**Exercise task:** Express the lines between the one holding "Open the Mode dropdown set to Custom" and the one holding "[x=631, y=217]", inclusive, as a JSON list of strings, one per line and with blank lines skipped. Leave the pictures out of the list.

**Given information:**
<<<<
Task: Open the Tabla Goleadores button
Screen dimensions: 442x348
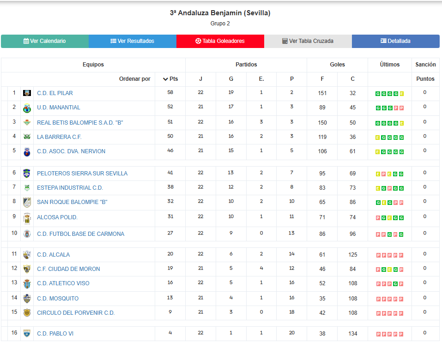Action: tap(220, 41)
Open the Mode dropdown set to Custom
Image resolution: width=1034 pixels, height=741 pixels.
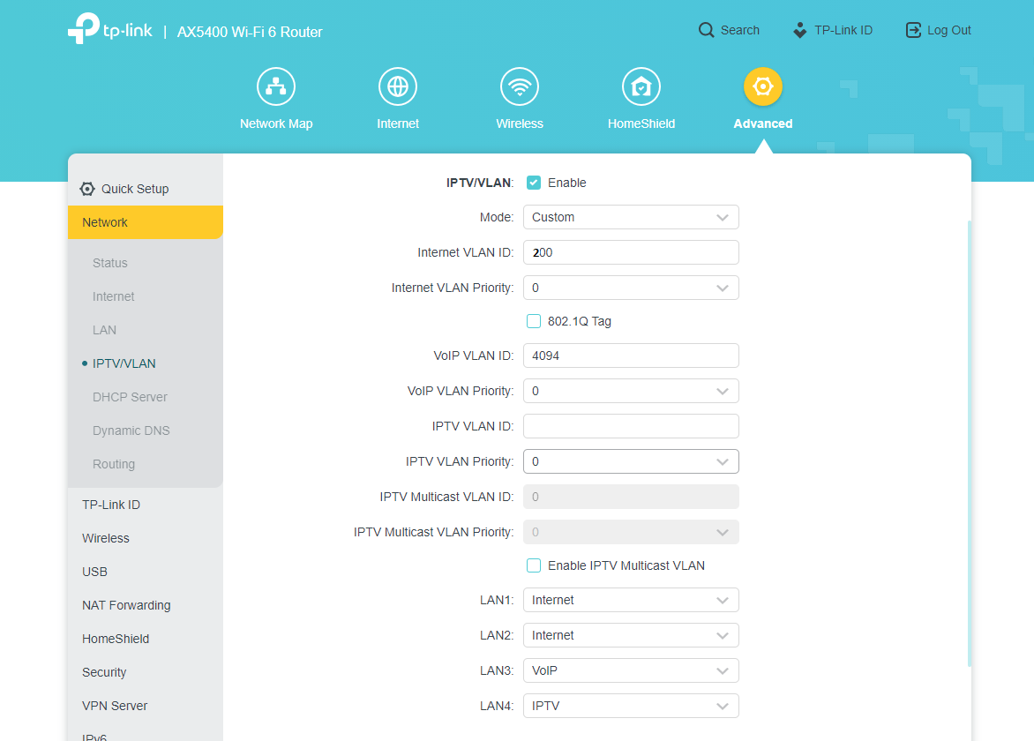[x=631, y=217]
>>>>
<<<<
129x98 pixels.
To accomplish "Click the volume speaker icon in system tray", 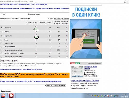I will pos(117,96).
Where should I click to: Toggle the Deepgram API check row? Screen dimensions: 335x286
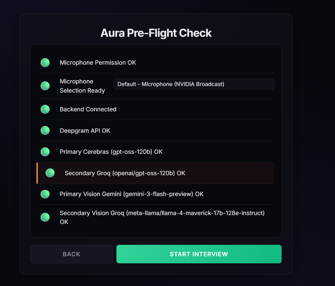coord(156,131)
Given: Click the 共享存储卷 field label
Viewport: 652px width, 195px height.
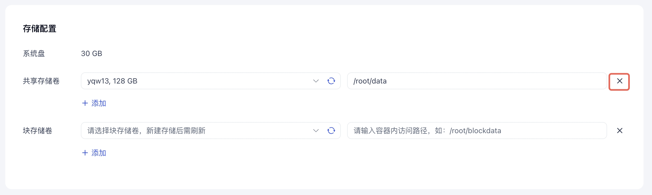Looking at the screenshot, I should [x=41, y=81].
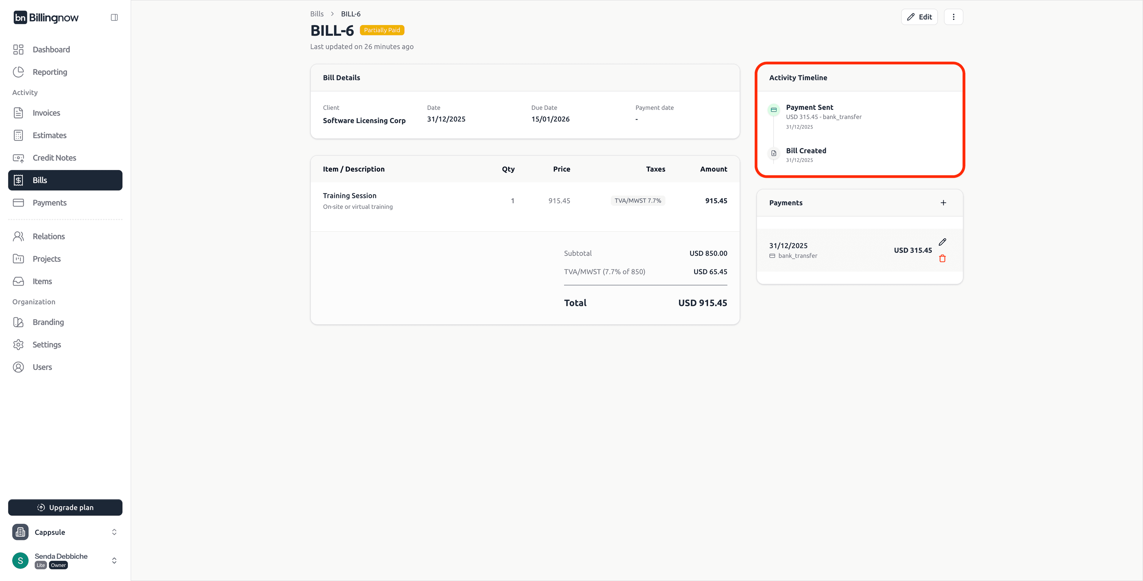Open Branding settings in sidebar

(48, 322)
>>>>
<<<<
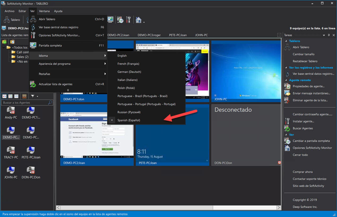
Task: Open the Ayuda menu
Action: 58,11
>>>>
**Result for this task:**
[
  "Open the Mode dropdown set to Custom",
  "Image resolution: width=1034 pixels, height=741 pixels.",
  "[x=631, y=217]"
]